MSBS offer an unrivalled opportunity for making sting-free measurements of time-dependent forces acting on aerodynamic models. Except for the usual challenges associated with Reynolds-number dependence, an MSBS offers the best way of estimating forces on engineering bodies as in 'flight', such as submarines, UAVs and re-entry space capsules. Often such bodies operate in a mixed ballistic / aerodynamically assisted regime. The understanding of the fluid forces is important when the flight is ballistic, and essential when, for example, recovery of a UAV or space capsule depends on an accurate measurement of the operating forces, lift and drag. Measurement of dynamic properties (mass, and inertia of the vehicle) and aerodynamic properties (of the vehicle and its control surfaces) are key to precise control. MSBS offer the opportunity to identify unsteady aerodynamic phenomena that are of paramount importance for control of highly manoeuvrable vehicles operating at high (post-stall) angles of attack or indeed novel vehicle configurations and flapping flight. Hardware-in-the-loop simulations would enable free-flight testing of such vehicles in the wind tunnel.

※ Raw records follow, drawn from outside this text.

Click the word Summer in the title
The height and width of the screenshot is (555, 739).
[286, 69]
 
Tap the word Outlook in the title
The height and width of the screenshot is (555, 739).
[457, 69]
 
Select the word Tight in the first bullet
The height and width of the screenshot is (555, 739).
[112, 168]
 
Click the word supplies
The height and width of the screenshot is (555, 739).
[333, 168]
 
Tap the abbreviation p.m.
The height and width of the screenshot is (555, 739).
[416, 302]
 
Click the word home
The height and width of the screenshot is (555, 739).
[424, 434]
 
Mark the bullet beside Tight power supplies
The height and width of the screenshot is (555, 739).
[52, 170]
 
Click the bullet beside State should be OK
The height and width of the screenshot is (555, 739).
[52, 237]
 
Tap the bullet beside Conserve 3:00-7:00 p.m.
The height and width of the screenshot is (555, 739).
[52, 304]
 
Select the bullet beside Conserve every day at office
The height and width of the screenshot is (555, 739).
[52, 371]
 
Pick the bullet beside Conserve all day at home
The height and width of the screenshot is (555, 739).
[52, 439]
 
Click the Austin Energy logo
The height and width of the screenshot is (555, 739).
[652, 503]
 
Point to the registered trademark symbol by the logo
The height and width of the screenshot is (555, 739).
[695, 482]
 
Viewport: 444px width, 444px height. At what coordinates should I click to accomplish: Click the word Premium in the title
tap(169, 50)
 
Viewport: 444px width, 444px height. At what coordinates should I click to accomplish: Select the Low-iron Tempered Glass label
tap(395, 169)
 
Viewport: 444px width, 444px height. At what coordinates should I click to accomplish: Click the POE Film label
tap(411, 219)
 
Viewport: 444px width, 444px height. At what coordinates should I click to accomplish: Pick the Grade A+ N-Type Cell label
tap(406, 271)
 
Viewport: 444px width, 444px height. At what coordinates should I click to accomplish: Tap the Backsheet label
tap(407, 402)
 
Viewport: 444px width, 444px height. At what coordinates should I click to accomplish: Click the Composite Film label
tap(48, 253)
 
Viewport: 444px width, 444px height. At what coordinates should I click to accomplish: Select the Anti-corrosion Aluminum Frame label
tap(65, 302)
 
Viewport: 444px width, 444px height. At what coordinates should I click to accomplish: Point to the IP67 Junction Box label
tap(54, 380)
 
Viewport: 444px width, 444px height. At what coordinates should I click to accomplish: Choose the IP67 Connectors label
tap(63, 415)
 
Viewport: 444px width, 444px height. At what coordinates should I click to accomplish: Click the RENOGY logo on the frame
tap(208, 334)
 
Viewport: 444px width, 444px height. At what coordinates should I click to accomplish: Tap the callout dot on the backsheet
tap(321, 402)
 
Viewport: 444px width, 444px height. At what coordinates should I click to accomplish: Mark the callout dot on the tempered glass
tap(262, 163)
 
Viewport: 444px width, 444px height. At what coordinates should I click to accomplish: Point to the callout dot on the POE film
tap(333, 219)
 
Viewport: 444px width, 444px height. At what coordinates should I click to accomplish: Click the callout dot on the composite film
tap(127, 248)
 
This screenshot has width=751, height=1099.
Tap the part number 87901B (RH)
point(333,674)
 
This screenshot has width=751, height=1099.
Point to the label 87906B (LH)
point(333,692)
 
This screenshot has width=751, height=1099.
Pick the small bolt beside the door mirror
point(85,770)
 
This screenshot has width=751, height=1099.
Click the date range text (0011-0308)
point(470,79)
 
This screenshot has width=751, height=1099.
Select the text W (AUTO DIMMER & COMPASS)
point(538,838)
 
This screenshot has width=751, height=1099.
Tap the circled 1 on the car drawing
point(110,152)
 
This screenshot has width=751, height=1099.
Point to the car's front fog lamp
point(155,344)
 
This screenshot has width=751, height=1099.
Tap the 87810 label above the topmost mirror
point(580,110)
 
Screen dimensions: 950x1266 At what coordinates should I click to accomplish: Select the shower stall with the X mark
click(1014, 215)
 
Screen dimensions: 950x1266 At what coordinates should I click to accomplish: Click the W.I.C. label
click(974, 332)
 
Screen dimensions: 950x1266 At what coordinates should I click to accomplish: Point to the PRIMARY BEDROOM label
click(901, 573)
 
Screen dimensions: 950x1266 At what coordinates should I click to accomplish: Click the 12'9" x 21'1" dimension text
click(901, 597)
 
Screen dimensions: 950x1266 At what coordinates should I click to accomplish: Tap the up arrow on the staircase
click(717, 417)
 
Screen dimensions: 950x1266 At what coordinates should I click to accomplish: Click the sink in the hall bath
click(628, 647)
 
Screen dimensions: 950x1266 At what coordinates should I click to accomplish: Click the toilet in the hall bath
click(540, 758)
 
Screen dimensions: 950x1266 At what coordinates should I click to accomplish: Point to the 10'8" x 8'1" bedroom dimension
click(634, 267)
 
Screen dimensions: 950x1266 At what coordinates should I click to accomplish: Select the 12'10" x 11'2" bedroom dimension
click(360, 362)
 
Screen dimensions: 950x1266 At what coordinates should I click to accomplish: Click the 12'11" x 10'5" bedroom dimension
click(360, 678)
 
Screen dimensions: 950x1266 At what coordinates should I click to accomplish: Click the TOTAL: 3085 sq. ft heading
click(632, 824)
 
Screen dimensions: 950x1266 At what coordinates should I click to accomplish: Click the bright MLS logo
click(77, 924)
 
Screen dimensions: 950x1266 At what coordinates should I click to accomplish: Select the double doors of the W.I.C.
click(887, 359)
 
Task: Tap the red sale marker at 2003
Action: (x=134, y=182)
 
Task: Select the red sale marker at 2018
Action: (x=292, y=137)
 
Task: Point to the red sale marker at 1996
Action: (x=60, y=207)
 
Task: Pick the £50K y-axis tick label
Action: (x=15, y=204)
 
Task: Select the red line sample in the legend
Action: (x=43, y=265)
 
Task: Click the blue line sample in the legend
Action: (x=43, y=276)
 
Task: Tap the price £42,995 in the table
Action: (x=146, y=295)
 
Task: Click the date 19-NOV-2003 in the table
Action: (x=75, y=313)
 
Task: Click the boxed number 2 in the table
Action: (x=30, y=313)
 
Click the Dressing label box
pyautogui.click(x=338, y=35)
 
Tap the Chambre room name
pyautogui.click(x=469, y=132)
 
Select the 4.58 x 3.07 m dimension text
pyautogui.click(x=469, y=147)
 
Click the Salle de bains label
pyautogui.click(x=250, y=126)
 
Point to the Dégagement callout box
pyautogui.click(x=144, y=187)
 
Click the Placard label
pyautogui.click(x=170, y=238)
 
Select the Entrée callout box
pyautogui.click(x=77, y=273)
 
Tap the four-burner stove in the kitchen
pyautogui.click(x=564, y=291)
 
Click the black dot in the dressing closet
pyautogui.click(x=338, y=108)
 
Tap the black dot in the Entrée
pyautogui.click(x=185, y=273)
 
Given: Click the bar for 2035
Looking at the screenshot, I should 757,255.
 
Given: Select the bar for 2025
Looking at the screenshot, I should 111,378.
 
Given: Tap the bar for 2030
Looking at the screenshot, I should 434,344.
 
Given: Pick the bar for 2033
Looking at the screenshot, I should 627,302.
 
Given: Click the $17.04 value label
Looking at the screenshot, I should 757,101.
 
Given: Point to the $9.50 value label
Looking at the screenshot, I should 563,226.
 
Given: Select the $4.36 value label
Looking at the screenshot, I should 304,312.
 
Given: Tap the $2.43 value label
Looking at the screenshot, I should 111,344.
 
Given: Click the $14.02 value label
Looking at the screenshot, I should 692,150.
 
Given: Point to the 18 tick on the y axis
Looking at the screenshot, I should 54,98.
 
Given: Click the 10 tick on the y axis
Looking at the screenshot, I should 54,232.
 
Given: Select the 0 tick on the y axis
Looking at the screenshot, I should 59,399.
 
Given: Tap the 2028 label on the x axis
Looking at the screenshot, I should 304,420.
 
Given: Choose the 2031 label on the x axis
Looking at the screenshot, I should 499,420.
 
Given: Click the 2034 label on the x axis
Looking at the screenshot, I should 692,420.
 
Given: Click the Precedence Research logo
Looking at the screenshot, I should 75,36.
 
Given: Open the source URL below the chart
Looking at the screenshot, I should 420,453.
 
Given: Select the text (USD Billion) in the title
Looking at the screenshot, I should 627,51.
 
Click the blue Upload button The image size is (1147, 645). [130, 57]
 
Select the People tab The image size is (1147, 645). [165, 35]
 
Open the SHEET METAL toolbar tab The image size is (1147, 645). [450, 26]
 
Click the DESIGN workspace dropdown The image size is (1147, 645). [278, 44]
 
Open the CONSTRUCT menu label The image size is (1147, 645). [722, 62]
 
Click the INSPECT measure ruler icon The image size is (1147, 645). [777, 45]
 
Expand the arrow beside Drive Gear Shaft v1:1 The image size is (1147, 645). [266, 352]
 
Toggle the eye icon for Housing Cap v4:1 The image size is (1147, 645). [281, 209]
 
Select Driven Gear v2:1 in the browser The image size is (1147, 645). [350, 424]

The NWTF hub provides a single point of contact for access to university wind tunnels and researchers enabling connectivity and collaboration by matching researchers from both the UK and abroad to facilities. A general principle is that, even if the converse is possible, movement of the researcher to the facility is more efficient than transport of facility/equipment to different sites. This involves the recognition that a particular site offers more - expertise, training, data storage - than just the facility itself. This proposal extends the role of NWTF by developing interactions with both industry and public-sector institutions such as EPSRC/UKRI and government departments (DBT, DSIT). It has strong links with the Aerospace Technology Institute. These developments require a new outward-facing role, a Director of Operations and Business Development. This is a key organisational role which enables NWTF to be defined as an organisation (possibly as a legal entity) in its own right. The importance of fluid mechanics across all sectors of the UK economy has been established, with NWTF demonstrating a new viable model for the running of, and enabling access to, state-of-the-art facilities. While NWTF has recently made significant contributions to R&D (often involving industry partners), the scope thus far has excluded industry facilities of higher TRL. While university support includes that for training and skills development at both undergraduate and postgraduate levels, the benefits of the NWTF model have yet to be fully exploited in all relevant sectors of the economy, most notably industry. Through its Director of Operations, NWTF has initiated meetings to discuss the construction of new and the development of existing facilities that meet perceived gaps in the TRL5+ landscape.